In our view, the revenue miss was driven by the wireless and media segments. Despite wireless subscriber additions exceeding our expectations (including 394,000 net adds), average billings per user growth was under 1%. While ABPU growth was weaker than we project for the full year, we expected it to be tepid in 2018 due to a shift in subscriber base (we forecast 1.5% ABPU growth in 2018 for BCE, compared with 3% for Rogers and 2% for Telus). BCE is adding subscribers on the wireless government contract it won last year, and they are lower-ABPU customers. Additionally, BCE is making a more concerted effort to gain prepaid subscribers, whom the company finds valuable as a pipeline to future postpaid subscribers despite their dragging down ABPU too. Overall wireless revenue grew 5%, and we see the segment as healthy long term. Media revenue, which is derived largely from BCE's TV and radio stations, was down 0.6% and is facing structural headwinds as linear TV viewership is down and advertising revenue remains soft. We project about 1% media revenue growth each year over our five-year forecast, and while that may turn out to be optimistic for 2018, we think the segment can return to revenue growth as its CraveTV and other streaming products gain traction.
In wireline, we think BCE is executing on its path to better compete with cable companies, and the segment is tracking our full-year projections. While overall segment revenue was up less than 1% year over year (versus our 1.4% full-year projection), service revenue was up 3%, and the company saw strong increases in broadband and IPTV customers, which we see as most important to our long-term thesis.
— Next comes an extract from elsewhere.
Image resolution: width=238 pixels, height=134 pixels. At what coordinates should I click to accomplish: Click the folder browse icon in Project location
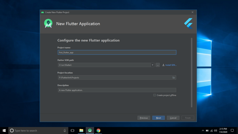click(x=174, y=78)
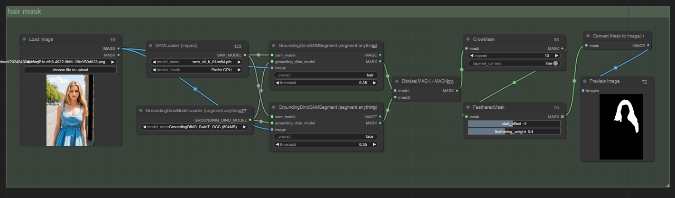Click the feathering_weight slider

(x=514, y=132)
BCE added over 10,000 broadband customers and over 20,000 IPTV subscribers, which are both huge gains over last year and are evidence of what we think the company can do as it rolls out more fiber to the premises, which is now present in 4.2 million locations (up 800,000 from last year). We expect growth in broadband subscribers to average about 3% over the next five years and growth in IPTV subscribers to average about 5% during that period.
Consolidated EBITDA margin was 42%, ahead of our full-year projection of 41%, which is to be expected given that the fourth quarter is typically materially weaker than the other three quarters. Wireless and wireline saw margin expansion over last year, with wireless adjusted EBITDA growing 6.2% (versus 5% revenue growth, resulting in a 44% margin) and wireline adjusted EBITDA up 1.1% (versus 0.6% revenue growth, resulting in a 42% margin). Media adjusted EBITDA was down versus last year, as the segment saw higher costs due to World Cup broadcasting rights and CraveTV programming expansion, but the 26% margin still tracked ahead of the 23% we project for the year.